Incoming request messages should also have the target namespace set in the root element and this is how Citrus matches the right schema file in the repository.

<HelloRequest xmlns="http://consol.de/schemas/sayHello.xsd">
   <MessageId>123456789</MessageId>
   <CorrelationId>1000</CorrelationId>
   <User>Christoph</User>
   <Text>Hello Citrus</Text>
</HelloRequest>

Root QName Mapping Strategy

The next possibility for mapping incoming request messages to a schema definition is via the XML root element QName. Each XML message payload starts with a root element that usually declares the type of a XML message. According to this root element you can set up mappings in the schema repository.

<citrus:schema-repository id="schemaRepository"
    schema-mapping-strategy="schemaMappingStrategy">
  <citrus:schemas>
    <citrus:reference schema="helloSchema"/>
    <citrus:reference schema="goodbyeSchema"/>
  </citrus:schemas>
</citrus:schema-repository>

<bean id="schemaMappingStrategy"
    class="com.consol.citrus.xml.schema.RootQNameSchemaMappingStrategy">
  <property name="mappings">
    <map>
      <entry key="HelloRequest" value="helloSchema"/>
      <entry key="GoodbyeRequest" value="goodbyeSchema"/>
    </map>
  </property>
</bean>

<citrus:schema id="helloSchema"
    location="classpath:citrus/samples/sayHello.xsd"/>

<citrus:schema id="goodbyeSchema"
     location="classpath:citrus/samples/sayGoodbye.xsd"/>

The listing above defines two root qname mappings - one for HelloRequest and one for GoodbyeRequest message types. An incoming message of type is then mapped to the respective schema and so on. With this dedicated mappings you are able to control which schema is used on a XML request, regardless of target namespace definitions.

Schema mapping strategy chain

Let's discuss the possibility to combine several schema mapping strategies in a logical chain. You can define more than one mapping strategy that are evaluated in sequence. The first strategy to find a proper schema definition file in the repository wins.

<citrus:schema-repository id="schemaRepository"
    schema-mapping-strategy="schemaMappingStrategy">
  <citrus:schemas>
    <citrus:reference schema="helloSchema"/>
    <citrus:reference schema="goodbyeSchema"/>
  </citrus:schemas>
</citrus:schema-repository>

<bean id="schemaMappingStrategy"
    class="com.consol.citrus.xml.schema.SchemaMappingStrategyChain">
  <property name="strategies">
    <list>
      <bean class="com.consol.citrus.xml.schema.RootQNameSchemaMappingStrategy">
        <property name="mappings">
          <map>
            <entry key="HelloRequest" value="helloSchema"/>
          </map>
        </property>
      </bean>
      <bean class="com.consol.citrus.xml.schema.TargetNamespaceSchemaMappingStrategy"/>
    </list>
  </property>
</bean>

So the schema mapping chain uses both RootQNameSchemaMappingStrategy and TargetNamespaceSchemaMappingStrategy in combination. In case the first root qname strategy fails to find a proper mapping the next target namespace strategy comes in and tries to find a proper schema.

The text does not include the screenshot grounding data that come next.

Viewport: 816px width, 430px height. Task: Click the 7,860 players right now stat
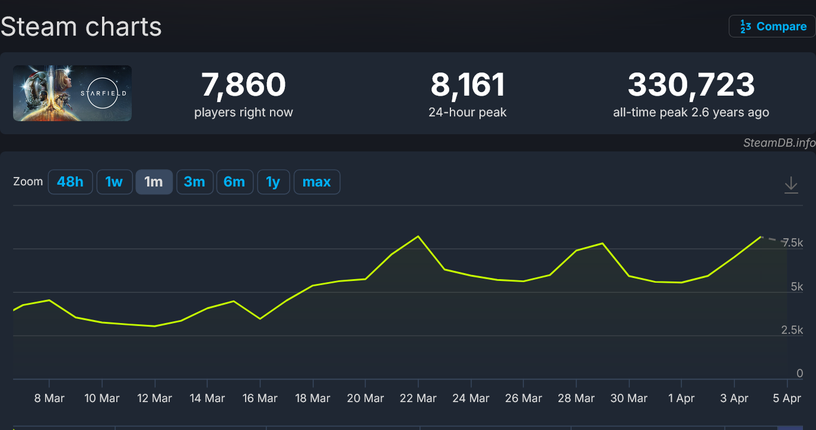243,94
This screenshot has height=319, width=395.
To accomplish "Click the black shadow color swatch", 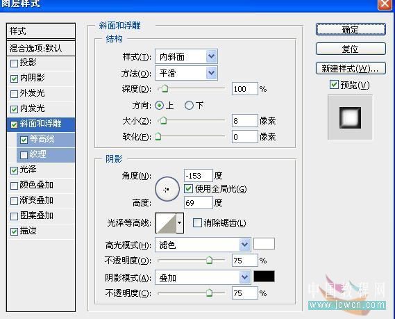I will [x=264, y=277].
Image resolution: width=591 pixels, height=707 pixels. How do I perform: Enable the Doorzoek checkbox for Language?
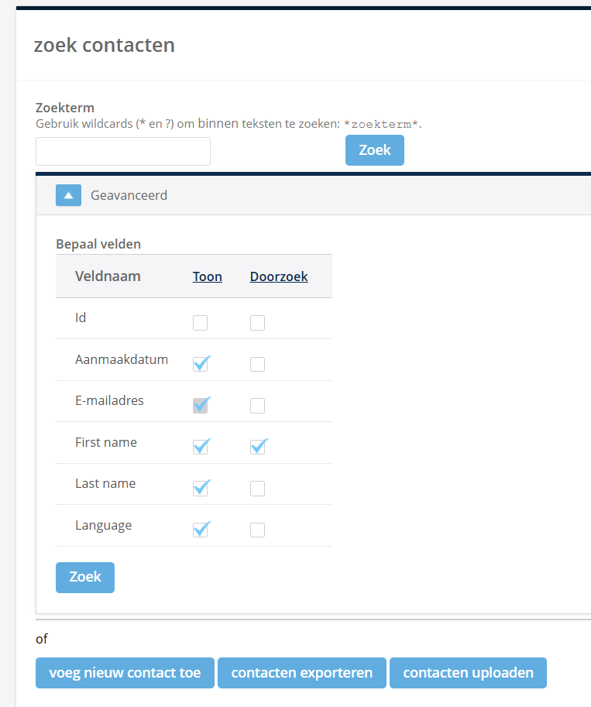257,530
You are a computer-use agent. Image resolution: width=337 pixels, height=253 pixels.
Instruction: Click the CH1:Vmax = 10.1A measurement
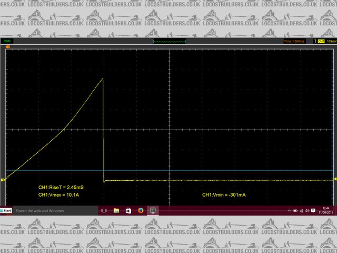[x=58, y=194]
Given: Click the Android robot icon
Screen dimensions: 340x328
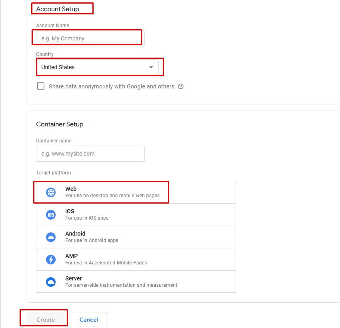Looking at the screenshot, I should click(x=51, y=237).
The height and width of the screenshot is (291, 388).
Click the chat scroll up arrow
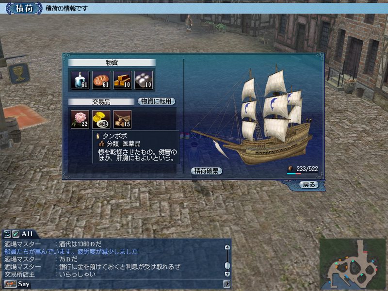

Schema definition overruling

Now it is time to talk about schema definition settings on test action level. We have learned before that Citrus tries to automatically find a matching schema definition in some schema repository. There comes a time where you as a tester just have to pick the right schema definition by yourself. You can overrule all schema mapping strategies in Citrus by directly setting the desired schema in your receiving message action.

<receive endpoint="httpMessageEndpoint">
    <message schema="helloSchema">
      <validate>
        <xpath expression="//ns1:TestMessage/ns1:MessageHeader/ns1:MessageId"
                  value="${messageId}"/>
        <xpath expression="//ns1:TestMessage/ns1:MessageHeader/ns1:CorrelationId"
                  value="${correlationId}"/>
        <namespace prefix="ns1" value="http://citrus.com/namespace"/>
      </validate>
    </message>
</receive>

<citrus:schema id="helloSchema"
    location="classpath:citrus/samples/sayHello.xsd"/>

In the example above the tester explicitly sets a schema definition in the receive action (schema="helloSchema"). The attribute value refers to named schema bean somewhere in the applciation context. This overrules all schema mapping strategies used in the central schema repository as the given schema is directly used for validation. This feature is helpful when dealing with different schema versions at the same time where the schema repository can not help you anymore.

Another possibility would be to set a custom schema repository at this point. This means you can have more than one schema repository in your Citrus project and you pick the right one by yourself in the receive action.

<receive endpoint="httpMessageEndpoint">
    <message schema-repository="mySpecialSchemaRepository">
      <validate>
        <xpath expression="//ns1:TestMessage/ns1:MessageHeader/ns1:MessageId"
                  value="${messageId}"/>
        <xpath expression="//ns1:TestMessage/ns1:MessageHeader/ns1:CorrelationId"
                  value="${correlationId}"/>
        <namespace prefix="ns1" value="http://citrus.com/namespace"/>
      </validate>
    </message>
</receive>

The schema-repository attribute refers to a Citrus schema repository component which is defined somewhere in the Spring application context.

Important In case you have several schema repositories in your project do always define a default repository (name="schemaRepository"). This helps Citrus to always find at least one repository to interact with.

DTD validation

XML DTD (Document type definition) is another way to validate the structure of a XML document. Many people say that DTD is deprecated and XML schema is the much more efficient way to describe the rules of a XML structure. We do not disagree with that, but we also know that legacy systems might still use DTD. So in order to avoid validation errors we have to deal with DTD validation as well.

First thing you can do about DTD validation is to specify an inline DTD in your expected message template.

<receive endpoint="httpMessageEndpoint">
    <message schema-validation="false">
        <data>
        <![CDATA[
            <!DOCTYPE root [
                <!ELEMENT root (message)>
                <!ELEMENT message (text)>
                <!ELEMENT text (#PCDATA)>
                ]>
            <root>
                <message>
                    <text>Hello TestFramework!</text>
                </message>
            </root>
        ]]>
        <data/>
    </message>
</receive>

The system under test may also send the message with a inline DTD definition. So validation will succeed.

In most cases the DTD is referenced as external .dtd file resource. You can do this in your expected message template as well.

<receive endpoint="httpMessageEndpoint">
    <message schema-validation="false">
        <data>
        <![CDATA[
            <!DOCTYPE root SYSTEM 
                         "com/consol/citrus/validation/example.dtd">
            <root>
                <message>
                    <text>Hello TestFramework!</text>
                </message>
            </root>
        ]]>
        <data/>
    </message>
</receive>